**Quoted text:**
Question #00280

1 Answer
Sep 27, 2016

Let the chlorination reaction of Ethane #(C_2H_6)# with chlorine replaces n atoms from its molecule producing chloro ethane of formula #C_2H_(6-n)Cl_n#

Considering atomic masses as

#C=12g/"mol"#

#H=1g/"mol"#

#Cl=35.5g/"mol"#

We get the molar mass of chloroethane as

#2xx12+(6-n)xx1+nxx35.5#
#=30+34.5n#

And % Cl in the compound as calculated from its molecular formula #C_2H_(6-n)Cl_n# will be

#=(35.5xxnxx100)/(30+34.5n)#

Equating this with the given percentage we can write

#(35.5xxnxx100)/(30+34.5n)=71.7#

#=> (35.5xxnxx100)/71.7=(30+34.5n)#

#=> 49.5n=(30+34.5n)#

#=> 49.5n-34.5n=30#

#=>n=30/15=2#

(A) Hence the molecular formula of chloroethane is #C_2H_4Cl_2#

(B) The condensed structural formula and name of the isomers

#CH_3CHCl_2->1,1-"dichloroethane"#

#CH_2ClCH_2Cl->1,2-"dichloroethane"#

(C) Between the two isomers the major product will be
#CH_3CHCl_2->"1,1-dichloroethane"#

The reaction follows free radical mechanism.

(1) #Cl*# free radical is first produced by homolytic fission of #Cl-Cl" "sigmabond# under the influence of light or heat energy.

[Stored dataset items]
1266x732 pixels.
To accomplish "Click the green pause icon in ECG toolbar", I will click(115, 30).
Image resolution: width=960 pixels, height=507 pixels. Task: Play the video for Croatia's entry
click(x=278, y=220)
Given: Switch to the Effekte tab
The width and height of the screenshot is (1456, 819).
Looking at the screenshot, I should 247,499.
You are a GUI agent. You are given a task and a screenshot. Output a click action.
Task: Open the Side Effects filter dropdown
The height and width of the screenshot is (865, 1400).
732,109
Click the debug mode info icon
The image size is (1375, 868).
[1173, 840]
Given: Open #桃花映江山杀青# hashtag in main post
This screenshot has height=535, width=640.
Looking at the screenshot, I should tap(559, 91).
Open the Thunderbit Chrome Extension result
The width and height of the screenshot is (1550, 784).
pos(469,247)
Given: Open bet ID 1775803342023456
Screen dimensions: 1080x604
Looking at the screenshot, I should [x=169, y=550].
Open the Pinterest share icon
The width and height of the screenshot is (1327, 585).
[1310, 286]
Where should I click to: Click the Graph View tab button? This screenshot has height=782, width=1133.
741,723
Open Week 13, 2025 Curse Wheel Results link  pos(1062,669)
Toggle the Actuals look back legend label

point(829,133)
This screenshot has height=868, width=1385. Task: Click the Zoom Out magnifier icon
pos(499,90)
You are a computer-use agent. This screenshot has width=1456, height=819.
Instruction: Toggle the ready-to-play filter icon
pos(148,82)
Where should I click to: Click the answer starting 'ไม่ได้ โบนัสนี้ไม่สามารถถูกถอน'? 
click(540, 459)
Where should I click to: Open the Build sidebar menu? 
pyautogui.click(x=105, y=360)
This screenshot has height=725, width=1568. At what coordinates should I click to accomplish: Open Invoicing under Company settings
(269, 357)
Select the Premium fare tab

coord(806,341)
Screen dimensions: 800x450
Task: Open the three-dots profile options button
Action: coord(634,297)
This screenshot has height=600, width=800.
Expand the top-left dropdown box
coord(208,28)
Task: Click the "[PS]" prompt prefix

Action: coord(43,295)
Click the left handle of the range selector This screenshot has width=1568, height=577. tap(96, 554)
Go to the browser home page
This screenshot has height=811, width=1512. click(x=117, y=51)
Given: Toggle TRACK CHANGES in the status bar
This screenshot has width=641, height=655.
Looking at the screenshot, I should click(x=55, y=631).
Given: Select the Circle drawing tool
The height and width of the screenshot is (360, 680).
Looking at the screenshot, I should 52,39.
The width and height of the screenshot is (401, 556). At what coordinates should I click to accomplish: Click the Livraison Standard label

**What to work on:**
1. For the chloroethane solution, decide whether each statement agrees with it: (a) the molecular formula found is C2H4Cl2; (b) the reaction follows an ionic mechanism; (c) light or heat energy brings about the homolytic fission that first produces the chlorine free radical. Answer yes or no for each and quote the deciding words.
2. List every atomic mass that the chloroethane solution uses, with its element.
3. Rewrite the stretch of the chloroethane solution from "(C) Between the" through "or heat energy.", putting "main product" in place of "major product".

**Responses for each task:**
1.
(a) Yes: "Hence the molecular formula of chloroethane is #C_2H_4Cl_2#"
(b) No: "The reaction follows free radical mechanism."
(c) Yes: "under the influence of light or heat energy."

2.
C = 12 g/mol
H = 1 g/mol
Cl = 35.5 g/mol

3.
(C) Between the two isomers the main product will be
#CH_3CHCl_2->"1,1-dichloroethane"#

The reaction follows free radical mechanism.

(1) #Cl*# free radical is first produced by homolytic fission of #Cl-Cl" "sigmabond# under the influence of light or heat energy.